Her 40 years in illustration have earned Kinuko Y. Craft a perspective
markedly different from that of her younger colleagues.
“The world as I knew it when I got into ‘illustration’ no longer
exists. Cut-and-paste, computer-generated art and stock art has
replaced a great deal of it. It still takes the same qualities to survive
—hard work, tenacity, and inventiveness—however, considering
the limited opportunities for work, my advice to any illustrator
is to plan to make a small income from commercial work, but seek
the mass market to make a living. Guard your copyrights and the
right to license your art beyond the assignments you are offered
above all. Unless today’s illustrators market directly to the world
of pop culture and somehow merge into the fine-arts world, I don’t
see the same opportunities for them as I had,” Craft says.

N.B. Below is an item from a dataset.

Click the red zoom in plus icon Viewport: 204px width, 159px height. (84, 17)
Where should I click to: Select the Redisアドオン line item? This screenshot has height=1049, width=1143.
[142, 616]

She now
has her dream assignment, illustrating fantasy book covers with
her meticulous oil over watercolor technique.
Despite that sober look at the industry, it is hard to dispute
Luba Lukova’s assertion that “there is a future for illustration
because images will always speak more strongly than words.”
Lukova’s striking and powerful images of humanity in all its complexity
have garnered many accolades, including the World’s Most
Memorable Poster award in 2001 from the International Poster
Salon in Paris. An emigre to the U.S. from Bulgaria, Lukova’s
potent combination of graphic colors and shapes pose visual metaphors
that cry out with their message of hope and peace.
Painting by Vivienne Flesher for PICTURE MECHANICS promotional book, WHY JOURNAL, designed by Mark Murphy.
Cynthia von Buhler entered the field in the mid-1980s but
found it slow going at first. In fact, she contemplated being a stripper
so she could work on illustrations during the day. “I got two
jobs my first year, but then it picked up and I quit my day job,”
she remembers. “I was the queen of teen magazine illustration.
Anorexia, date rape, and jealousy were constant themes.” Eventually
her dark, moody style evolved into a bright, happy style for
high-end clients like the Four Seasons Hotel and she began to feel
disconnected from it. “So, when I bought an old gothic Victorian
house with my boyfriend, I started making dark, moody 3D paintings
for the walls, and that became the art style that I am known
for today.
“The one thing I love about illustration is that I am treated
equally to men in this field. I have always felt that way,” von Buhler
says. “Through the years, I have tried other fields like band management,
record label ownership, and running my own band, and
in all I was disadvantaged due to my sex, but in illustration I have
always felt that it doesn’t matter what I look like and it doesn’t
matter that I’m a woman. I think that my work is often handsome.
I have had it described so in reviews on occasion. I see plenty of
work done by men that is sensitive.”
The most powerful illustrators speak with their own nuanced
and individual voices. That is why they became artists, not accountants.
Now that women no longer have to disguise their sex to follow
their muse, it doesn’t matter whether the art is by anonymous,
Betty, or Dick, as long as it’s good.